We’re quiet for most of the walk and I’m cold because I’m the idiot who only wore a T-shirt outside and it has to be fifty degrees, tops. That and the Gucci slides on my feet, which make me feel tacky because come on. They’re Gucci, and I’m not a fan.

I’m a label snob. Sue me.

The walk to her dorm building goes by swiftly and she’s glancing over her shoulder to study me as we head up the walkway that leads to the double door entrance of her dorm, her brows lowering. “Are you shivering?”

“It’s fucking cold out here,” I state the obvious.

“Do you want your hoodie back?” Her tone is reluctant and her movements slow as she starts to take it off. I practically lunge toward her, stopping her by pressing my hands on her arms and keeping them at her sides.

“No. Keep it.” I like how she looks in it. Like she belongs to me.

I drop my hands and take a step back, scratching the back of my head. Uncomfortable with my thoughts because come the fuck on. Where did that come from?

“How about you come up to my dorm room and I can give it to you then.”

I send her a questioning look. “I thought you didn’t want to see me anymore. That I’m depraved.”

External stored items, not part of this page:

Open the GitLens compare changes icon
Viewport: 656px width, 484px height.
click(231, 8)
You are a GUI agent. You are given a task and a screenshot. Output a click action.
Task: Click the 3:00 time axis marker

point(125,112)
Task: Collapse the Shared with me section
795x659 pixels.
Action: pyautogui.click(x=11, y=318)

“I don’t,” she says bluntly. “And it’s what we do together that’s depraved, though I do believe you’re the root cause.”

“Gee thanks.”

“But I can return the hoodie to you so you can wear it on your walk back,” she offers.

“I’ll be fine.”

“No, you won’t. Come on.” The little sinner actually has the audacity to grab my hand and drag me toward the doors, somehow digging into her purse at the same time, pulling out her key card and waving it in front of the lock pad so the doors swing open for us.

“Am I even allowed to enter this den of virginity?” I drawl as she practically drags me inside.

“It’s Saturday night,” she says as if that’s the proper answer. “And I’m probably the only virgin in this entire building.”

Doubtful but if she needs to keep telling herself that, then so be it.

She leads me over to the elevators and the doors slide open as if they were waiting for our arrival. The interior is dingy and old, the fluorescent lights flickering as we take the short ride to the third floor and when the elevator stops and the doors slide open, I practically jump out of there. I might take the stairs when I leave because that elevator has definitely seen better days.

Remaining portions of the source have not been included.